Euro Slides on Greece Polls
Euro Slides on Greece Polls
Greece has called for fresh elections after the nation’s political parties failed to form a coalition government. The prolonged deadlock has sparked uncertainty over Greece’s pledged austerity measures and increased chatter about the nation’s future in the Eurozone. Meanwhile, better-than-expected growth in Germany avoided the Eurozone slipping into a recession.
In the UK, markets keenly await the BoE Quarterly Inflation Report and the subsequent press conference later today. BOE is expected to lower its growth forecast for the UK economy and to throw light on its decision to leave the asset purchase facility unchanged.

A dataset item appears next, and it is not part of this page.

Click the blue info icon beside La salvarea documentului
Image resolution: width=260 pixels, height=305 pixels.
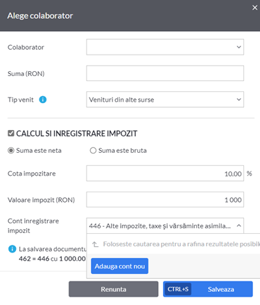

Across the Atlantic, attention will be focused on the FOMC minutes due later in the day.
Pound Sterling – UK Markets
Following last week’s decision to keep policy unchanged, today’s report and the accompanying press conference with Governor Mervyn King is likely to provide insight into the MPC’s recent monetary policy decision.

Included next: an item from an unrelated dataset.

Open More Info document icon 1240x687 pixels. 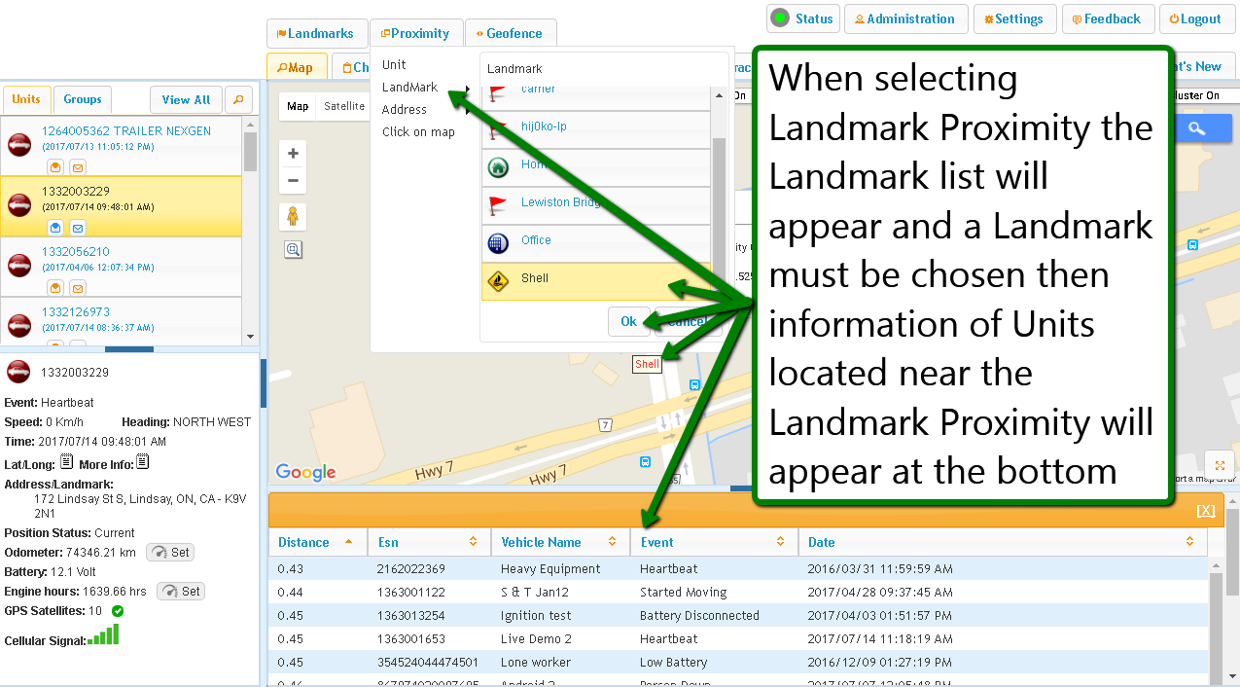[x=142, y=462]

Buoyant German GDP data weakened the Pound’s appeal against the Euro in yesterday’s session. The currency also slid against the US Dollar amid disappointing UK trade deficit data and encouraging economic releases across the Atlantic. Although the visible trade deficit narrowed to £8.56 billion for March, perceived weakness in European demand for British goods dimmed the outlook of any material improvement in the near term.
Data just released showed that U.K. jobless claims fell for April, while the unemployment rate dropped for March.
US Dollar – US Markets
The US Dollar continued to trade broadly higher against the majors this morning as risk aversion remained elevated on the Greek political stalemate.
Additionally, yesterday’s data that revealed a rise in the New York Empire Manufacturing and NAHB Housing Market Index for May, coupled with stable headline consumer price inflation boosted investor confidence over the pace of US economic recovery. However, retail sales slowed sharply for April hinting at sluggish momentum in consumer spending.
Adding to the optimism, US Treasury Secretary, Timothy Geithner affirmed that the nation was gradually recovering out of its economic woes and is in a stronger position to face the challenges.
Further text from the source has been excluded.